The Co-op also upgraded its full year forecast normalised earnings from 50-70 cents per share to 55-75 cents per share and announced a proposed tax-free capital return to farmer owners and unit holders of around 50 cents per share, subject to completion of the sale of its Chilean Soprole business.
Said Miles Hurrell, CEO: “Our Co-op’s scale and diversification across channels and markets has enabled us to navigate through disruption and make the most of favourable market conditions in a number of areas. While milk powder prices have softened recently, impacting our forecast Farmgate Milk Price range, protein prices have been high, and this is reflected in the lift in earnings we’re reporting today.
“Our improved earnings and strong balance sheet have enabled us to pay an interim dividend of 10 cents per share which is positive news for our farmer owners and unit holders. We also expect to be able to pay a strong full year dividend, in addition to our proposed capital return. The outlook for high quality sustainable New Zealand dairy remains positive. We have a clear strategy and are well-positioned to take advantage of this demand.”
The Co-op has delivered a Profit After Tax of $546 million, up $182 million compared to the same time last year, and a Return on Capital for the last 12 months of 8.6%, up from 6.1% in the comparable period.
Continued Hurrell: “This lift in earnings is thanks to our Co-op’s scale and ability to move our farmer owners’ milk into products and markets where we’re seeing favourable prices.

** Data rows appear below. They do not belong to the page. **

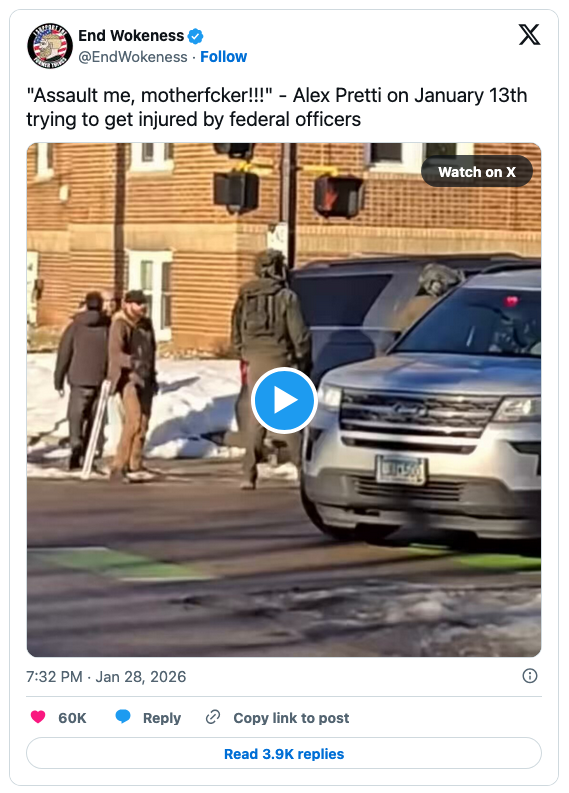
Task: Click the blue reply speech bubble icon
Action: (x=123, y=717)
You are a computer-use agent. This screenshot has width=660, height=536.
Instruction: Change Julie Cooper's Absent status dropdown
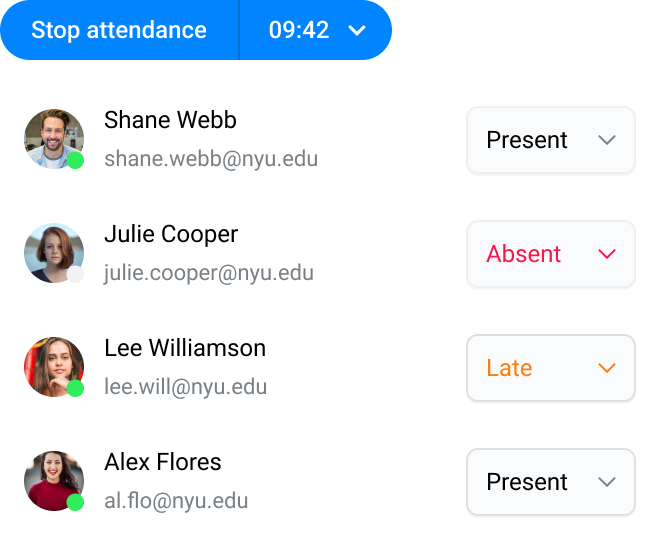pos(550,254)
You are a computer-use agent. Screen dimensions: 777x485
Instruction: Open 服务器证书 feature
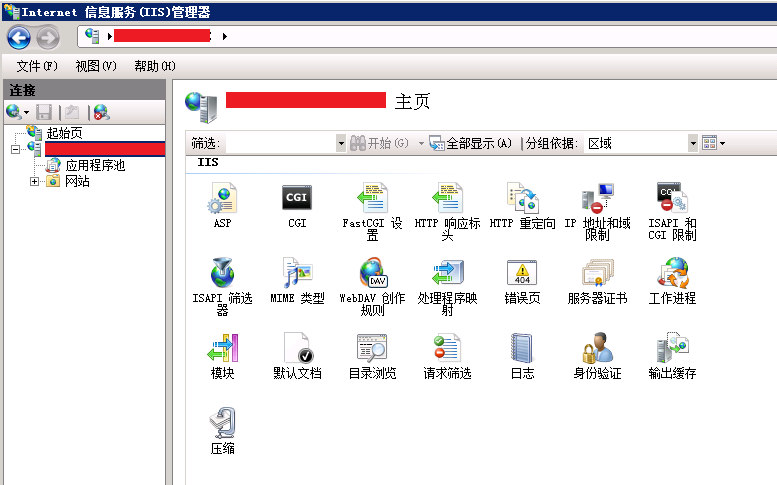coord(597,274)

With whole milk powder prices down, we moved more milk into skim milk powder and cream products to optimise our Farmgate Milk Price.
“We also made the most of favourable margins in our cheese and protein portfolios, by moving a higher proportion of current season milk into these products which has benefited our earnings. Our ability to capture these higher margins is reflected in our Ingredients channel performance, with normalised EBIT up $494 million, or 118%, on the same time last year to $911 million.
“Our Consumer and Foodservice channels benefited from improved in-market prices, with Foodservice normalised EBIT up $81 million, or 95%, to $166 million. However, higher input costs and ongoing pressure on margins have impacted overall Consumer channel performance.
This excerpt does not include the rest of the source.